Moby Dick requires a nemesis. For Morgan, Ahab has often been governor of New York, has often become president, and has twice been named Roosevelt. The historic battle began in 1901, between J. Pierpont Morgan and Theodore Roosevelt, who was governor of New York before becoming president. Roosevelt harpooned Morgan early, prosecuting Morgan's Northern Securities Company for antitrust violations and forcing it to break up in 1904. Morgan hated Roosevelt so much that the mere mention of the latter's name made the banker explode, "God damn all Roosevelts!"

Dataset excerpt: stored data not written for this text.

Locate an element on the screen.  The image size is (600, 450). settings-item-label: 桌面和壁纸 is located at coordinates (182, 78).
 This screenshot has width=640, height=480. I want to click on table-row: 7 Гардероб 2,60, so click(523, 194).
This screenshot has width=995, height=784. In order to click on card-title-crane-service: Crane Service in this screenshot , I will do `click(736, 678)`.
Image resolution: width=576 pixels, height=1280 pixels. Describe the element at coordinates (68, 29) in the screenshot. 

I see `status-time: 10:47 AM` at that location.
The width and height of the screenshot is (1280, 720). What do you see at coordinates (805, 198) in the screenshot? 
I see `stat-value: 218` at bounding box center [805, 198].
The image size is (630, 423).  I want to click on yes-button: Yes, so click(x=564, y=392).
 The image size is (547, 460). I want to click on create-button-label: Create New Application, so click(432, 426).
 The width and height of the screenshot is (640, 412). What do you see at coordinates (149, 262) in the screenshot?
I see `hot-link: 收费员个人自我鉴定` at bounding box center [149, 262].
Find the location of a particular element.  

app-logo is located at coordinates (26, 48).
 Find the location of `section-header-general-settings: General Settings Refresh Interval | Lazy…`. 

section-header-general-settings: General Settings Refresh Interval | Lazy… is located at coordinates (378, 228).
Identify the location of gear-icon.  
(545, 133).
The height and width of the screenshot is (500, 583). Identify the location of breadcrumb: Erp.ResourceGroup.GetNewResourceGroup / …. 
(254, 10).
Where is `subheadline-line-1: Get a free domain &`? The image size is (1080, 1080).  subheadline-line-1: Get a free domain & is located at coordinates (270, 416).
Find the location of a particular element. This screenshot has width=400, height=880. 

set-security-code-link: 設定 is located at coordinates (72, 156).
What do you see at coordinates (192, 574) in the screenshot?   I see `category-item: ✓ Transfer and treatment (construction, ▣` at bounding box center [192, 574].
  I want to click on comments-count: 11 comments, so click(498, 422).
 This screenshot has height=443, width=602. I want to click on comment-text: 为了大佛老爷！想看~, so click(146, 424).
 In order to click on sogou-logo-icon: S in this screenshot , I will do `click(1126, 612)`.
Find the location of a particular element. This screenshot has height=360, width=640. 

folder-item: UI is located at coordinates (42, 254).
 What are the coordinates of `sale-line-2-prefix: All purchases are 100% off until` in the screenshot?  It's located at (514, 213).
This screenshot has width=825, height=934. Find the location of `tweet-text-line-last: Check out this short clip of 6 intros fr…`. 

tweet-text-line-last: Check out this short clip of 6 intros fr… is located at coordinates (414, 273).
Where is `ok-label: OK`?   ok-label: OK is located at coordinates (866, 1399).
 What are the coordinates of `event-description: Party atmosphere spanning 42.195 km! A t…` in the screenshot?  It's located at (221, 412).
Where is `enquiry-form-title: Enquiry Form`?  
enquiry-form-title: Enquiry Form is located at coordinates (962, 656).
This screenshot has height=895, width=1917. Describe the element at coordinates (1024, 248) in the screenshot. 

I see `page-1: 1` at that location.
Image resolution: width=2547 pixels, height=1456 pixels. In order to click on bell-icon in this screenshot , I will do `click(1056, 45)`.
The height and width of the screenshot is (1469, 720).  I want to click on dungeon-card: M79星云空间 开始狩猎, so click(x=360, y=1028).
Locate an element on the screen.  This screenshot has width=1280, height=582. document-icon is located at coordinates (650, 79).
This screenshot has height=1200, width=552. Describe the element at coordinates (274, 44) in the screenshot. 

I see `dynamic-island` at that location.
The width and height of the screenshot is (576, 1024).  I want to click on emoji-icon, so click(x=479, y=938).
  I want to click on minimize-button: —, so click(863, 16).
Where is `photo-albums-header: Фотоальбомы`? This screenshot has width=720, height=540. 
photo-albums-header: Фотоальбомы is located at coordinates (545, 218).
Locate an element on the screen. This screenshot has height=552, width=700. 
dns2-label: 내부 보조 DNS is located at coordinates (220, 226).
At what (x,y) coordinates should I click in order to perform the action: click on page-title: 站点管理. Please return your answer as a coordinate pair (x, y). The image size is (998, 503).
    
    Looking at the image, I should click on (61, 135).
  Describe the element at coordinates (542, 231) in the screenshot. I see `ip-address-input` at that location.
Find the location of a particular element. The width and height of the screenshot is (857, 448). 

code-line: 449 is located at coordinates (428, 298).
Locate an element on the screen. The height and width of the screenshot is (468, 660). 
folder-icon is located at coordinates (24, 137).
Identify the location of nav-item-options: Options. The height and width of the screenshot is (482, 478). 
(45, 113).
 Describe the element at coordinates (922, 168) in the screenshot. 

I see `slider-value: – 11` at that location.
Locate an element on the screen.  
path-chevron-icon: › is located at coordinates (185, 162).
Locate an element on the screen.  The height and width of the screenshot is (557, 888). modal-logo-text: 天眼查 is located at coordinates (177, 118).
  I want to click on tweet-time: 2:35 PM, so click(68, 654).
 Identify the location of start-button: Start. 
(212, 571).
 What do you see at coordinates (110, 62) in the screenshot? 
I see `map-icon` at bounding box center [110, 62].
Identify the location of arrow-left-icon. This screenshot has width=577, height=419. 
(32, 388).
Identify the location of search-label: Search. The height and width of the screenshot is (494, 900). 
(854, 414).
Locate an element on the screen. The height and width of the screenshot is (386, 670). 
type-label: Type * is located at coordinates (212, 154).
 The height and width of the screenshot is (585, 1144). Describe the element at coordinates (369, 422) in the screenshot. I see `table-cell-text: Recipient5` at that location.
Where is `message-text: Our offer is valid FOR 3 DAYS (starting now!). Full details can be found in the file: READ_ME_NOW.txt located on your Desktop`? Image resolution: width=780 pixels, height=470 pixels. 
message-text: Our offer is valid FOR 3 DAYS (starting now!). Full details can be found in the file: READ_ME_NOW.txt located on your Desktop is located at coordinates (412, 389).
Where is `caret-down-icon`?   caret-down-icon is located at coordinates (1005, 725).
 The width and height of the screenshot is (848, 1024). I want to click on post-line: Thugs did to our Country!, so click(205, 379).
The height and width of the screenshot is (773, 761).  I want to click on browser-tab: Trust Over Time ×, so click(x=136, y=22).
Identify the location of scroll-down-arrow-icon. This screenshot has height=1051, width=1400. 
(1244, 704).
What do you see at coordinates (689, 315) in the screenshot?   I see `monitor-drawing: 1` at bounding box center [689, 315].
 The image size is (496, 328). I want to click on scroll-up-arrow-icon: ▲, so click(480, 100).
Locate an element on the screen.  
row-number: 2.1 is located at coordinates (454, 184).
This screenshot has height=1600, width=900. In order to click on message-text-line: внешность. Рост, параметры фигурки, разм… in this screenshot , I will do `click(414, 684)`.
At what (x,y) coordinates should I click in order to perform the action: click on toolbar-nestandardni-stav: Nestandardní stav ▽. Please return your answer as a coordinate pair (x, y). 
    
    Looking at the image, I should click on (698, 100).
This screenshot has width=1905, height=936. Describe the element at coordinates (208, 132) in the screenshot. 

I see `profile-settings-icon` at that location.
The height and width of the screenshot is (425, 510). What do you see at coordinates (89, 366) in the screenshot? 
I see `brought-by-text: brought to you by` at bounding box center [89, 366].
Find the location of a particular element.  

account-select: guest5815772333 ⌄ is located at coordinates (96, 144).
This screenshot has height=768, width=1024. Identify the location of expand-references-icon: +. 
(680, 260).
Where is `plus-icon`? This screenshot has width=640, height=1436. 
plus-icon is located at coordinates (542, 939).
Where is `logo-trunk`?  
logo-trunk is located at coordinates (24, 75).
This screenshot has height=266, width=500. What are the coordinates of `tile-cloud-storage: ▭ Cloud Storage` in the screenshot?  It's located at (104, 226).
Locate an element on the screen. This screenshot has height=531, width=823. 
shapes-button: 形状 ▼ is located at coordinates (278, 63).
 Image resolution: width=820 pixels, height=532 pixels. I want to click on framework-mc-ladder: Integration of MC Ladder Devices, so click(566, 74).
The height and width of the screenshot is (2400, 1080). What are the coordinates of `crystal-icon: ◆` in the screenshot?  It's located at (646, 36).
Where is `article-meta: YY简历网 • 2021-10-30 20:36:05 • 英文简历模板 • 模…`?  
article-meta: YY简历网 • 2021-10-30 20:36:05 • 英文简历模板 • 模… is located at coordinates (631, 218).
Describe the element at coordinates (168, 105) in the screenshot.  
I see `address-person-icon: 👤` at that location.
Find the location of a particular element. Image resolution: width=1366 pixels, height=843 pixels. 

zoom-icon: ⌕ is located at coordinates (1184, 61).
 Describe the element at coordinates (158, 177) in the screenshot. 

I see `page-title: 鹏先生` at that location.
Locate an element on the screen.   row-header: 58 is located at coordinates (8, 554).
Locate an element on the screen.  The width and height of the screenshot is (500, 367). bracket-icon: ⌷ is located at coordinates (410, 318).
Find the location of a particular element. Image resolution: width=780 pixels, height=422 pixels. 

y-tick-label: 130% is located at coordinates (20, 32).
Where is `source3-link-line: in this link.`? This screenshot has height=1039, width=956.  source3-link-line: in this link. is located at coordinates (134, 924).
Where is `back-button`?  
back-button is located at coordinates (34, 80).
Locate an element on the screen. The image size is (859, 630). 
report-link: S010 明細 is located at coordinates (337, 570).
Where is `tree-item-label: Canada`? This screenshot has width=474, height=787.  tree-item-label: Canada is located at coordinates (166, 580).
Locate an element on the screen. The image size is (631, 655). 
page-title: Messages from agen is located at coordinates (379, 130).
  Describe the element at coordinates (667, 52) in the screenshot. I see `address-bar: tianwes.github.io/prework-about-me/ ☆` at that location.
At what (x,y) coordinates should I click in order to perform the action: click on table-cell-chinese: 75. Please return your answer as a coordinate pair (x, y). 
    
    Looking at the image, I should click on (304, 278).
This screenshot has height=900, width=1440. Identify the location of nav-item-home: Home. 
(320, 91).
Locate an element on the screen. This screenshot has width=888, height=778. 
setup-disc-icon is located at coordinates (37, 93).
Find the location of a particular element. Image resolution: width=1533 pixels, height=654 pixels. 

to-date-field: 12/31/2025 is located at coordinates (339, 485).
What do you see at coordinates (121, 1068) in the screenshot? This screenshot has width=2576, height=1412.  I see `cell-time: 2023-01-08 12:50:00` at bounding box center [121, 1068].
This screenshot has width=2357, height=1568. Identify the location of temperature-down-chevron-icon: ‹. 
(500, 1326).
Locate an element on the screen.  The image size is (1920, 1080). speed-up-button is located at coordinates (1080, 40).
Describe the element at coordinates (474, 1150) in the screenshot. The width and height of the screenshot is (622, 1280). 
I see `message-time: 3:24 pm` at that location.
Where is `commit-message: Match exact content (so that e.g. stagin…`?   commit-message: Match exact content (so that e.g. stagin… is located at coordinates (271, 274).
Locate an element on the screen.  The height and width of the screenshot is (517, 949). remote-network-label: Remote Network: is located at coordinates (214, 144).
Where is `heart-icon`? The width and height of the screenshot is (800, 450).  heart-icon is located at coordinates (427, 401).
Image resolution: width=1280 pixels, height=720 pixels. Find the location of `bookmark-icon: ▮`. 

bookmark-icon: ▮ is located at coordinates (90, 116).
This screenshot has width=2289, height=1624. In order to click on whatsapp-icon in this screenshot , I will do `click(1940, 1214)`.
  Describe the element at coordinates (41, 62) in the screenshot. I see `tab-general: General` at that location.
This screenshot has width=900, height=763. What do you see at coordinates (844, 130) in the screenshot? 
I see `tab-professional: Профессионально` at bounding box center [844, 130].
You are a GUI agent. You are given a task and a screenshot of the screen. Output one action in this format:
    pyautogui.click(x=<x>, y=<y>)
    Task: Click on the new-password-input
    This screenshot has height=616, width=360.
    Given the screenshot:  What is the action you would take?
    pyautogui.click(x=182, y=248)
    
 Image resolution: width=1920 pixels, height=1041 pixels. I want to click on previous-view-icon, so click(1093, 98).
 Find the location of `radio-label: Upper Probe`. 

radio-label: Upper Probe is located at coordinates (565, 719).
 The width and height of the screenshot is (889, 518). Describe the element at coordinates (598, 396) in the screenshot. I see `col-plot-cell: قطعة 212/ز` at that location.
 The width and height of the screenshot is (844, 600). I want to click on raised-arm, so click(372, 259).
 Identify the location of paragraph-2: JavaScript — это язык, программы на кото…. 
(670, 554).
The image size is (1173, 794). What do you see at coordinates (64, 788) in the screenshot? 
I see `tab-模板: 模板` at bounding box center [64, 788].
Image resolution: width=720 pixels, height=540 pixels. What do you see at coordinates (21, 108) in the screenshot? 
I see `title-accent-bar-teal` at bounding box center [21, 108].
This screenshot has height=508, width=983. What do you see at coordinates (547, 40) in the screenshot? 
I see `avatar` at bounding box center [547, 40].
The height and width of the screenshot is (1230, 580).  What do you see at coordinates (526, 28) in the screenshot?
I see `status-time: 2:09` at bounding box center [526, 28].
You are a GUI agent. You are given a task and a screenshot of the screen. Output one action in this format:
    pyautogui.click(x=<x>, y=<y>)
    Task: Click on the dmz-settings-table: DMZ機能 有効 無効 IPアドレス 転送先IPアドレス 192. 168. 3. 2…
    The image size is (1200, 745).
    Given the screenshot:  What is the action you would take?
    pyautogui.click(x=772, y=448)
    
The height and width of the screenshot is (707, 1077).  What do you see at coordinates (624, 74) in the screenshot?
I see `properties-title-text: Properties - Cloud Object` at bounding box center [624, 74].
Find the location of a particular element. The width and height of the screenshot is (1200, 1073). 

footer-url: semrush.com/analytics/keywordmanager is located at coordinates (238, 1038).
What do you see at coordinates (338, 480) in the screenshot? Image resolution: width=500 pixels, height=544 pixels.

Ironically, Morgan was responsible for educating the next Ahab. Morgan helped purchase land near Boston for the prep school Groton, where FDR first studied his cousin Teddy's exploits. As president, FDR specifically targeted Morgan via the Glass-Steagall Act. J.P. Morgan Jr. reportedly so loathed FDR that his grandchildren were told not to mention the president in his presence and Morgan's servants removed photos of FDR from the morning paper.
JP Morgan Chase's newest Ahab, Eliot Spitzer, is said to have his eye firmly on the New York governor's mansion. Echoing the Rooseveltian view that finance must be controlled rather than liberated, Spitzer has forced Morgan and other top New York banks to pay huge fines for their abuse of the financial markets, including a $1.4 billion collective settlement for Wall Street's 10 largest firms. As a result of Spitzer's relentless investigations, Morgan has surrendered numerous settlements, including $135 million for assisting Enron, $80 million for biased stock research, and $25 million for offering insiders improper access to initial public stock offerings.
Morgan has always flourished when allowed free rein, and its recent merger has given it concentrated power reminiscent of its founder. But a new Ahab is on the hunt.